10. Rinaldo paraît soudain. Amica lui apprend que Camoine l’oblige à épouser un autre homme, mais sans révéler son identité. Rinaldo se soucie peu de son rival et Amica tâche de l’assurer de tout son amour. Le jeune homme l’exhorte à s’enfuir avec lui pour mener une vie de liberté dans la montagne. Amica accepte et quitte la ferme de Camoine avec lui. Maddalena les voit et alerte Giorgio, qui jure de tuer le séducteur d’Amica.

11. Intermezzo

Acte II

12. Le décor est une route de montagne escarpée à proximité d’une cascade vertigineuse. Giorgio paraît. Malgré son épuisement, il se sent invincible, prêt à terrasser son rival pour l’amour d’Amica.

13. Rinaldo et Amica entrent. Dans un premier temps, Giorgio ne reconnaît pas son frère, puis, bouleversé, il comprend enfin. Rinaldo lui demande des explications. Giorgio lui apprend qu’il était sur le point d’épouser Amica. Stupéfait, Rinaldo demande à la jeune fille pourquoi elle ne le lui a pas dit. Amica implore son pardon.

14. Giorgio évoque leur enfance de frères orphelins, se rappelant que Rinaldo a toujours veillé sur lui: il lui doit la vie.
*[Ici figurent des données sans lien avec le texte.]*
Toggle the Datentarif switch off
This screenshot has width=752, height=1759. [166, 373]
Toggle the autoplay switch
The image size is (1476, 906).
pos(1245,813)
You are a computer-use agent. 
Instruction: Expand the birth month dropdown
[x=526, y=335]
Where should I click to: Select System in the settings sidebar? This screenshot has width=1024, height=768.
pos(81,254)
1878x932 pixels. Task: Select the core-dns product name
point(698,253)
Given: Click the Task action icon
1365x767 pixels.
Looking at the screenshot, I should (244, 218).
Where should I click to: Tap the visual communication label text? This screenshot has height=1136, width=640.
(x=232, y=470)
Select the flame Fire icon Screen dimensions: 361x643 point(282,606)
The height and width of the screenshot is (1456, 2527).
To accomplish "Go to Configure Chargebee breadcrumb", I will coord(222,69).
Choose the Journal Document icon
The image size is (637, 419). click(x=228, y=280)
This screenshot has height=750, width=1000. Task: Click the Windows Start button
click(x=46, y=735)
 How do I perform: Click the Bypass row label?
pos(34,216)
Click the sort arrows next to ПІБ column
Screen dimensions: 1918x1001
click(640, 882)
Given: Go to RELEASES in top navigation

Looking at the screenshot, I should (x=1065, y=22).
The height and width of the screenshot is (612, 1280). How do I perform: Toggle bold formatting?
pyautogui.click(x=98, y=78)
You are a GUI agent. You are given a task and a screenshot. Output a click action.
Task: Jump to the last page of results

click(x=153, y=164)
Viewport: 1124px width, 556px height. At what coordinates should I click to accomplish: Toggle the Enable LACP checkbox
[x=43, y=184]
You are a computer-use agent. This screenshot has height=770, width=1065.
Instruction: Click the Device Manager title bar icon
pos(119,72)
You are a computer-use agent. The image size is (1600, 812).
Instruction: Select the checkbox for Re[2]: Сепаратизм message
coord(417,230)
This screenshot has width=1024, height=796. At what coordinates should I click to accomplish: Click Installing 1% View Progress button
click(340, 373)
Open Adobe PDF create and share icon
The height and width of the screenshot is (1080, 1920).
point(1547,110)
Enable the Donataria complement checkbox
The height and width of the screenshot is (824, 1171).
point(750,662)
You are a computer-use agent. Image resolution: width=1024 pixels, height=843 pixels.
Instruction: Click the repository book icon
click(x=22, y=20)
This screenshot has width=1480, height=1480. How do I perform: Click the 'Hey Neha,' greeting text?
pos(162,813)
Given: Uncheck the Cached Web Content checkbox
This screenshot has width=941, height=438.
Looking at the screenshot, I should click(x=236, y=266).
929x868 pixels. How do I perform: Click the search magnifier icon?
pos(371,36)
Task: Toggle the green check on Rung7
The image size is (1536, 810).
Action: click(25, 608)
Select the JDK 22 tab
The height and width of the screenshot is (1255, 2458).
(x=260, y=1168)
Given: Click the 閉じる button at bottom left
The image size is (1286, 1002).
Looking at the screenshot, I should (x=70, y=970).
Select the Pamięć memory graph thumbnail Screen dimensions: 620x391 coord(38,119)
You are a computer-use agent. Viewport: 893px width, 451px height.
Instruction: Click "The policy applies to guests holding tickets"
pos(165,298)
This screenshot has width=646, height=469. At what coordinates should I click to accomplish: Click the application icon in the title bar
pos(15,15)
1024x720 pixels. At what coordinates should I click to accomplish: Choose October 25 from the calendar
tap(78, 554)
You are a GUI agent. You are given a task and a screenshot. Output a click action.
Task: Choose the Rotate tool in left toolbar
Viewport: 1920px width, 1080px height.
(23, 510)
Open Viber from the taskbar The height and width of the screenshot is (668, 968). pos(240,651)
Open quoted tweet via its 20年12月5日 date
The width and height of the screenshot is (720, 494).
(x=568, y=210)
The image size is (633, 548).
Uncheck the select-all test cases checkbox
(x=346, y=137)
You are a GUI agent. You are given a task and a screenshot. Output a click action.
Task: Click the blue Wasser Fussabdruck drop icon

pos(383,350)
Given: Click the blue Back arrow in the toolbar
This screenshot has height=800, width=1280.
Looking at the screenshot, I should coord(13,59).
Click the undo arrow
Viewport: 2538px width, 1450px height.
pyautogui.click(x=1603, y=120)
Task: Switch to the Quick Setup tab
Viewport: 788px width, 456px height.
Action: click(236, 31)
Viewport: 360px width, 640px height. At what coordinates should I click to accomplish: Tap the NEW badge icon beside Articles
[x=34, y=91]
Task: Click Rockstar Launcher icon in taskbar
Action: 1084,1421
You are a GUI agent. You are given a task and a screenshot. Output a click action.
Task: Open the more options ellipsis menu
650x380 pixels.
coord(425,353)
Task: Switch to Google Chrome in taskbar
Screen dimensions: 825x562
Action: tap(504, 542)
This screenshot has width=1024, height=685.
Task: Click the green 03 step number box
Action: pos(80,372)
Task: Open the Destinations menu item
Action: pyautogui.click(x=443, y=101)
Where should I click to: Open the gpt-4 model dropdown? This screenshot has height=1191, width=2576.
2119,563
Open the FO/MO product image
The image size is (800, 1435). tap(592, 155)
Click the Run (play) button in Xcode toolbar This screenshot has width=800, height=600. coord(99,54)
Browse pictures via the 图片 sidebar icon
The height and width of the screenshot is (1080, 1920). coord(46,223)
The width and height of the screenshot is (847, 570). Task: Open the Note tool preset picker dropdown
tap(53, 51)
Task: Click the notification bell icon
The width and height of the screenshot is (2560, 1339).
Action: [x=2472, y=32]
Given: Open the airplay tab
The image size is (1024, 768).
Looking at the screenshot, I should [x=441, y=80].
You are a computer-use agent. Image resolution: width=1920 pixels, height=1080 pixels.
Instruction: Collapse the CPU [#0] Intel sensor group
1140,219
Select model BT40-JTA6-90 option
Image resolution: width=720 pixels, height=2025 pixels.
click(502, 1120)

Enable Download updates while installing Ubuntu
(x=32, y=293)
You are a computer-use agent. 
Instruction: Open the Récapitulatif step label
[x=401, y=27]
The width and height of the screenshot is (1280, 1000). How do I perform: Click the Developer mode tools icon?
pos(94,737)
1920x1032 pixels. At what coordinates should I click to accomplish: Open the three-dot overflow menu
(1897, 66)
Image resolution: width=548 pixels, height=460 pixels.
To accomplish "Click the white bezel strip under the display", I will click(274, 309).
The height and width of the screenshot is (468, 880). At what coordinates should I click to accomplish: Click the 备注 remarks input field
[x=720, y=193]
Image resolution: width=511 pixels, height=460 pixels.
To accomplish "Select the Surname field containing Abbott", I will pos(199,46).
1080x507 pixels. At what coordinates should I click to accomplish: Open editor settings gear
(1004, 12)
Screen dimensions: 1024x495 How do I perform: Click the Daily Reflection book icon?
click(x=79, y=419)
Le malheureux comprend qu’avec un tel rival, c’est en vain qu’il aime Amica, et il s’évanouit. La jeune fille est désemparée.

15. Rinaldo, furieux, reproche à Amica de ne pas lui avoir dit que Giorgio l’aimait. Il est persuadé que si son frère la perd, Amica et lui ne pourront jamais être ensemble. La jeune fille affirme à Rinaldo qu’elle l’aime tant qu’elle est prête à donner sa vie pour lui en se jetant dans la cascade. Rinaldo la supplie de l’oublier et d’aimer Giorgio à sa place.

16. Rinaldo s’approche de Giorgio encore inanimé, tandis qu’Amica s’éloigne vers la cascade. Rinaldo décide de repartir dans la montagne. Pendant qu’Amica gravit les rochers qui surplombent le ravin, Giorgio revient peu à peu à lui. Amica a perdu tout espoir : Rinaldo va la quitter alors qu’elle l’aime toujours. Exaltée, elle chante qu’elle veut se rapprocher à la fois de Rinaldo, du soleil et des étoiles.

17. La jeune fille entend la voix de Rinaldo dans le lointain. Giorgio cherche à la retenir, mais elle fait une chute mortelle. Rinaldo chante Amica,—‘l’amour fatal’—, qui est partie à tout jamais.